In response, plaintiff made a novel argument that it did not need to join that other entity, because defendant would not have been able to obtain a license for the patents-in-suit, even if they had tried. In plaintiff's view, the sibling entity would simply never have granted them a license.

Sublicense Gatekeeper: Ability to Obtain vs. Legal Right to Grant

Judge Connolly rejected that argument, citing the Federal Circuit's Wiav opinion. Under Wiav, the right question is not whether the licensee has the right to exclude all others from practicing the patent, but whether the licensee had the right to exclude the defendants from engaging in the alleged infringing activity. And the defendant's ability to obtain a license elsewhere defeats standing:

[T]he court in WiAV held that in cases involving an express grant of an exclusive patent license, the "exclusive licensee lacks standing to sue a party who has the ability to obtain such a license from another party with the right to grant it."

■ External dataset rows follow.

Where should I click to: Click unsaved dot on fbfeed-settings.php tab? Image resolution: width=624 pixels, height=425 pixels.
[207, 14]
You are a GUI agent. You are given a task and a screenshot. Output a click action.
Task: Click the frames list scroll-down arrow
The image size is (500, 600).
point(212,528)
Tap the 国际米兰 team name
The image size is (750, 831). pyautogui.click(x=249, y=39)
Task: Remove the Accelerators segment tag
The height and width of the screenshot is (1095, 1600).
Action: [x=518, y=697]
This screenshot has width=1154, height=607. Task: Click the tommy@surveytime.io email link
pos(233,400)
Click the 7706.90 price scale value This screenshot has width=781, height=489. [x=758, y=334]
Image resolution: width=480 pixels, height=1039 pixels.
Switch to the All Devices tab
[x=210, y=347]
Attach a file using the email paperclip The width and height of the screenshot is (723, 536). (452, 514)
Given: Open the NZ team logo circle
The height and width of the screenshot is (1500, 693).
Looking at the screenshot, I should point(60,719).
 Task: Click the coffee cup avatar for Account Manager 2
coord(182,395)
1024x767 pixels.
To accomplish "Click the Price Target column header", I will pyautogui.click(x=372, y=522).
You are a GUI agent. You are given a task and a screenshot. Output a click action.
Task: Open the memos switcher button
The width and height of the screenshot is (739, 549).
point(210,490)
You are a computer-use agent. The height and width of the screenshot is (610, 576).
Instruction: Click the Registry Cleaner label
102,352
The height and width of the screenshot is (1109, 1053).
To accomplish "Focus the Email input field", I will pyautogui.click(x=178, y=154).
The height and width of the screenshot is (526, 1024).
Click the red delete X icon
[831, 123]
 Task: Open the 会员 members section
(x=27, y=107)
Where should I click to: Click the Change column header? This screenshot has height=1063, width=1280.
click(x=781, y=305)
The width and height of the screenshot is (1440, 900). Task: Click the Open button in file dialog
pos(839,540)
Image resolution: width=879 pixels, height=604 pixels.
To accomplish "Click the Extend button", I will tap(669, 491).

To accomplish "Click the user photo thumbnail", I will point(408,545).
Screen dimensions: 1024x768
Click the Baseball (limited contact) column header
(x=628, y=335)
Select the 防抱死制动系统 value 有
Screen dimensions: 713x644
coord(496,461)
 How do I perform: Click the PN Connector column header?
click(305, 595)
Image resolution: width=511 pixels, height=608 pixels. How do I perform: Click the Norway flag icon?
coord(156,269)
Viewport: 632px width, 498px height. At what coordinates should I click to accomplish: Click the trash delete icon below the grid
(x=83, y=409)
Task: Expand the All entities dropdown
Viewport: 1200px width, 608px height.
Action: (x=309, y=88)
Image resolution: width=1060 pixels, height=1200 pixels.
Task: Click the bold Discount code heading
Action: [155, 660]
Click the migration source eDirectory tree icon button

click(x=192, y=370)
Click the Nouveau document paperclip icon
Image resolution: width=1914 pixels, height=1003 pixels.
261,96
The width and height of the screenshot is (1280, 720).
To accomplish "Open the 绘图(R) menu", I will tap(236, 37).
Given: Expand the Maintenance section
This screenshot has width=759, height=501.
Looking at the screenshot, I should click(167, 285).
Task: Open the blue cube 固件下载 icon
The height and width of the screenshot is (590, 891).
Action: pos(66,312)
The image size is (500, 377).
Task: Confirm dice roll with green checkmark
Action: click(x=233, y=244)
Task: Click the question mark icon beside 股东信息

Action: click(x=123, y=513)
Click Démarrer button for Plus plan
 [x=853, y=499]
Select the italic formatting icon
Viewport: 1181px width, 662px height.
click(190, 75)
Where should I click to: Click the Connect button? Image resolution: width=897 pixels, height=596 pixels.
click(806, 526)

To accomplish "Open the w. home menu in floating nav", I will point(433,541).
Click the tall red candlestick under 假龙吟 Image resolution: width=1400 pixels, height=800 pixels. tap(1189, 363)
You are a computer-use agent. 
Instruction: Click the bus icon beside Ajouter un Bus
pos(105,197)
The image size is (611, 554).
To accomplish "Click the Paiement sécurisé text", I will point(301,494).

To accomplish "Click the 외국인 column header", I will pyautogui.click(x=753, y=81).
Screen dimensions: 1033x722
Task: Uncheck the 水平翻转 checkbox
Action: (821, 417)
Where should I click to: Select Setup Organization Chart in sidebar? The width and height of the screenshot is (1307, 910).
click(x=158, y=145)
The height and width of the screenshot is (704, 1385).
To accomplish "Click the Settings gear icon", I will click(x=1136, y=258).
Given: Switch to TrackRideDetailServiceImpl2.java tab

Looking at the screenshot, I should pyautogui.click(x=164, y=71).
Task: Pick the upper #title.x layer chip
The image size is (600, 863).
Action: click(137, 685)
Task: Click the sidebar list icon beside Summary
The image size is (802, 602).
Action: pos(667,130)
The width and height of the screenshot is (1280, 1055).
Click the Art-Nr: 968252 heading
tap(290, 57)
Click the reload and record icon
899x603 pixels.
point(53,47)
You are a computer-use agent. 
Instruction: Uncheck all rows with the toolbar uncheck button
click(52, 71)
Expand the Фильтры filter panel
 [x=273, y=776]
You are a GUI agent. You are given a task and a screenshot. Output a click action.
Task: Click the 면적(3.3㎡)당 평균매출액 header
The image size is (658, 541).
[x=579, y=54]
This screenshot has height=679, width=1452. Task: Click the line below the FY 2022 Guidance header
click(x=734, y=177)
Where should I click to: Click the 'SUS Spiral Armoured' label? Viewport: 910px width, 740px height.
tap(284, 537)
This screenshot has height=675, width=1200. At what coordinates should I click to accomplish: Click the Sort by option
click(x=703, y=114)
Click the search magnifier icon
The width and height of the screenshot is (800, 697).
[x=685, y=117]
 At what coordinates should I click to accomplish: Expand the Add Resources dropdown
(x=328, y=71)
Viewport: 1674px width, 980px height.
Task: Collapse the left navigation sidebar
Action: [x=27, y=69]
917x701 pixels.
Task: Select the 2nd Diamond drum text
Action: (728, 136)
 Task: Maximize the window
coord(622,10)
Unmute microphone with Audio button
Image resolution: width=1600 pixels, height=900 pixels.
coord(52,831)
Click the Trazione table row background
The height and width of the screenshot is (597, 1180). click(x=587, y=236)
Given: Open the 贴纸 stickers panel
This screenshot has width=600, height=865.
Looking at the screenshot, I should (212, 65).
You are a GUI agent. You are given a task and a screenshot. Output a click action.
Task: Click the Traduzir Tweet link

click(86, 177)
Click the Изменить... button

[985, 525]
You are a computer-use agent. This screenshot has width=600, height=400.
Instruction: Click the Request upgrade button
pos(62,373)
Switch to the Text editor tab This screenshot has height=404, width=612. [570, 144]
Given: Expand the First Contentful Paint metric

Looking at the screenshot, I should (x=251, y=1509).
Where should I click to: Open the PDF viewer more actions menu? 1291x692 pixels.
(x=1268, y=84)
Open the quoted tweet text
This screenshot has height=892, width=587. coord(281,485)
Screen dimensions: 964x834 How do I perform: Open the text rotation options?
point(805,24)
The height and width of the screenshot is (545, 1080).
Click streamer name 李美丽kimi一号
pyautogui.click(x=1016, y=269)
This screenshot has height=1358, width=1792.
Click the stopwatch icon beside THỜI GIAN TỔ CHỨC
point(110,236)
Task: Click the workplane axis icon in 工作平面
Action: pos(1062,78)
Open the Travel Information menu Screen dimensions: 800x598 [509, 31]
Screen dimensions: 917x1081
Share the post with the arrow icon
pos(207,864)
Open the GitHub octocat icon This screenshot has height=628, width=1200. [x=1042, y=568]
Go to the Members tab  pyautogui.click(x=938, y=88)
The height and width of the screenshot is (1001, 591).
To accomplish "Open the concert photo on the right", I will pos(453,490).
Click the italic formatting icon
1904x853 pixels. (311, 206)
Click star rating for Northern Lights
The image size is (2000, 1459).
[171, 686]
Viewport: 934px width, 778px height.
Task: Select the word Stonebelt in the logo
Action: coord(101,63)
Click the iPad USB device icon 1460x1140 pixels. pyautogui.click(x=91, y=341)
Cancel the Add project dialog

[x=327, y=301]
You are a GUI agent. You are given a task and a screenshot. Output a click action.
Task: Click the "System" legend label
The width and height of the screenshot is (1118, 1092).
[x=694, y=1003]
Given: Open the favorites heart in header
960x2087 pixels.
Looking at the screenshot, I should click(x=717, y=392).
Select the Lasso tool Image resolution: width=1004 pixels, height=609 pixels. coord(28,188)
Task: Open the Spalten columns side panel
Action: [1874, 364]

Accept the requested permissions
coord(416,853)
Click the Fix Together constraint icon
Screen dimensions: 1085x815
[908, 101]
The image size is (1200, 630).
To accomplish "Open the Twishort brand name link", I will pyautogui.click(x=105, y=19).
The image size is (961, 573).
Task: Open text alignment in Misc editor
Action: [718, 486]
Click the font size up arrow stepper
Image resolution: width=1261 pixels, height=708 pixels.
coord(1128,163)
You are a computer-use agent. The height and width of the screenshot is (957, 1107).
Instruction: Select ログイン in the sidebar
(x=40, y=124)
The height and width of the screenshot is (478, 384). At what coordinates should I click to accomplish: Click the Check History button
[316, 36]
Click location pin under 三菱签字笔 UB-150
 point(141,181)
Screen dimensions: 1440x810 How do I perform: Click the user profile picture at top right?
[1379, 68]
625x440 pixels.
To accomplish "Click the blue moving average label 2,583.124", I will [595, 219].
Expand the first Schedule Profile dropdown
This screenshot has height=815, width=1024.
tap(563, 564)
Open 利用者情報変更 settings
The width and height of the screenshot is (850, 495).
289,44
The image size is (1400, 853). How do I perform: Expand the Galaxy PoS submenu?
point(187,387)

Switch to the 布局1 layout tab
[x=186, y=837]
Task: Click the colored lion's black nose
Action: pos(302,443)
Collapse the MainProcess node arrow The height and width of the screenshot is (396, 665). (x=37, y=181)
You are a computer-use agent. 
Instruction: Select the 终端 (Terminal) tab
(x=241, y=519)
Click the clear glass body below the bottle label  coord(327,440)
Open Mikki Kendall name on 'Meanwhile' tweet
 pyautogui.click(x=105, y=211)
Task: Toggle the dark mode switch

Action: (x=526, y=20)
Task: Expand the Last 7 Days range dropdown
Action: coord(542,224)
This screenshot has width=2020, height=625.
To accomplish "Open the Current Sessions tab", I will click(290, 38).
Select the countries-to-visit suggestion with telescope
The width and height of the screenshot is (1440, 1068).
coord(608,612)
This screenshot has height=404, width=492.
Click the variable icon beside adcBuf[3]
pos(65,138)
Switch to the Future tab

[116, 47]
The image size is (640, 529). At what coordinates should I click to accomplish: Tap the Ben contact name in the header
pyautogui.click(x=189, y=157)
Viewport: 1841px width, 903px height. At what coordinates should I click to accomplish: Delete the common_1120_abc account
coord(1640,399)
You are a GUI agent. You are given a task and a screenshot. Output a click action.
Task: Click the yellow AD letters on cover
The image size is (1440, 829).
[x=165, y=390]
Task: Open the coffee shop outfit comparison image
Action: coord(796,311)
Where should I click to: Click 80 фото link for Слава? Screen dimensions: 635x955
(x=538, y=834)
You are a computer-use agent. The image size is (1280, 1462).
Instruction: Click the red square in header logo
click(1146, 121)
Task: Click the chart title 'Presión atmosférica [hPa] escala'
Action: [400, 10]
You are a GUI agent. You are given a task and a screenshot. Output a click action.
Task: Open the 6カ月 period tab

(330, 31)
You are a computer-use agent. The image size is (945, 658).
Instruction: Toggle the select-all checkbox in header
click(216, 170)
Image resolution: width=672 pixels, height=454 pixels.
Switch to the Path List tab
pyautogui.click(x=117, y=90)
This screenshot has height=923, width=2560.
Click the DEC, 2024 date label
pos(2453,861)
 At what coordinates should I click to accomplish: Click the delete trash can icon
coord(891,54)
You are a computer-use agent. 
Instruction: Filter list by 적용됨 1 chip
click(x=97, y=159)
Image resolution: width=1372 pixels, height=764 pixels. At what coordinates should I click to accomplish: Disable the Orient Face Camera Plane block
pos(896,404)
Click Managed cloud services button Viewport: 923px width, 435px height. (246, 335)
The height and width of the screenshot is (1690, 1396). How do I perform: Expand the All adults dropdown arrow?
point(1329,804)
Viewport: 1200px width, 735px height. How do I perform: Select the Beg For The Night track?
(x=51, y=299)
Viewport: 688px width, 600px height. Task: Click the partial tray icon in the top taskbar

Judge Connolly held that what mattered was the sibling entity's legal right to grant defendant a license, even if it was undisputed that the sibling entity would never have granted such a license. That is what the Federal Circuit had focused on and, as Judge Connolly noted, standing is not intended to turn on hypothetical questions or conjecture.

Thus, despite the affiliate's undisputed unwillingness to sublicense the patents to the third party, the fact that the affiliate could sublicense the patents meant that the plaintiff did not have the right to exclude the third party from practicing the patents, and therefore lacked standing.

The key takeaway:

This opinion illustrates that an affiliate's willingness (or lack thereof) to license patents to the defendant is irrelevant when assessing the plaintiff's standing. Rather, the only question that matters is whether another party, other than the plaintiff, could have provided a license to the accused infringer by law. If so, then the plaintiff lacks standing.

In other words, if any other party can license the defendant, that party must be joined as a plaintiff, even if the parties agree that none of them ever would license the defendant.